- Born: April 13, 1906 Holbot, Irkutsk Governorate, Russian Empire
- Died: March 8, 1945 (age 38) Poland
- Military career
- Allegiance: Soviet Union
- Branch: Soviet Army
- Service years: 1941–1945
- Rank: Colonel
- Unit: 1st Ukrainian Front, Soviet Army, USSR
- Awards: Hero of the Soviet Union

= Vladimir Borsoev =

Red Army officer

Vladimir Borsoev was the commander of the 7th Guards anti-tank artillery brigade in the Second World War for which he was posthumously awarded the title Hero of the Soviet Union.

== Early life ==
Borsoev was born April 13, 1906, in Holbot, Irkutsk in the Russian Empire. He was an ethnic Buryat.

In 1932 he entered the Leningrad Artillery School and in 1941 he graduated from M.V. Frunze Military Academy.

== World War II ==
Borsoev was sent to the Eastern Front of World War II in June 1941. He participated in the Battle of Kursk and offensive campaigns in Ukraine and Poland. On March 8, 1945, Guard Colonel Vladimir Borsoev in battles on the Oder bridgehead was seriously wounded and died of his wounds. He was buried in Lviv, Ukraine.

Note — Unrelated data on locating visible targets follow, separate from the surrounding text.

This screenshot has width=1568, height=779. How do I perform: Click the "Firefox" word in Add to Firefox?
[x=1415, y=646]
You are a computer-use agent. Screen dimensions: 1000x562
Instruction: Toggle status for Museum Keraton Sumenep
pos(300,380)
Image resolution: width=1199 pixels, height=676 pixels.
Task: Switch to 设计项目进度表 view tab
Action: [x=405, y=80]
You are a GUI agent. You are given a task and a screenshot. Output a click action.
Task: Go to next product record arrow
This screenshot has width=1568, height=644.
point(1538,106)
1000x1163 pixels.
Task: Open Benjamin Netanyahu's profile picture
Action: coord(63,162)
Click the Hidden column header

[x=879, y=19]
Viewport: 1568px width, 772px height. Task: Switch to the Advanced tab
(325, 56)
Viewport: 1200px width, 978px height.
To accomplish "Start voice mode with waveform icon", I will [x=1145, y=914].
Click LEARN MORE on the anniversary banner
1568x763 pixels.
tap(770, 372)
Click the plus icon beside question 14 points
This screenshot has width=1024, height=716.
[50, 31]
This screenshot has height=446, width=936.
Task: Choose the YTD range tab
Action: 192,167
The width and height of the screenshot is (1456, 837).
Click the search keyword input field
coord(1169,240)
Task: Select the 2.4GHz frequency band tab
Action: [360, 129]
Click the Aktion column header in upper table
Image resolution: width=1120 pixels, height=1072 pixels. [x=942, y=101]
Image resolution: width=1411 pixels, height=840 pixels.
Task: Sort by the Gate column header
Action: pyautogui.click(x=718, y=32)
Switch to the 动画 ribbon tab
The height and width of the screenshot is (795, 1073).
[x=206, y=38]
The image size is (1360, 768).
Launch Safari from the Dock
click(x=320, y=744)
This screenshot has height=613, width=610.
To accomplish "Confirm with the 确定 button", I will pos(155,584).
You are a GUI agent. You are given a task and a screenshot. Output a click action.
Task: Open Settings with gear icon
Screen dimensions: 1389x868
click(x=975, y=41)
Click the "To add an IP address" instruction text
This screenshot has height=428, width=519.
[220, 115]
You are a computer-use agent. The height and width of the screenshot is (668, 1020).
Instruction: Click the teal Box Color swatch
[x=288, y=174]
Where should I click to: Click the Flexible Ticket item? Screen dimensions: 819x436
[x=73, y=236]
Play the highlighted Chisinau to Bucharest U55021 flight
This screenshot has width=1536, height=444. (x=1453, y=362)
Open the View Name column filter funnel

On 6 May 1965 Guard Colonel Vladimir Borsoev was posthumously awarded the title Hero of the Soviet Union "for courage and heroism in the battles against the Nazi invaders" by Decree of the Presidium of the Supreme Soviet.

==Honours and awards==
- Hero of the Soviet Union (1965)
- Order of Lenin (1944)
- Order of Lenin (1965)
- Order of the Patriotic War (1945)
- Order of the Red Star (1941)

==Memory==
- One of the streets in the city of Ulan-Ude is named in his honor.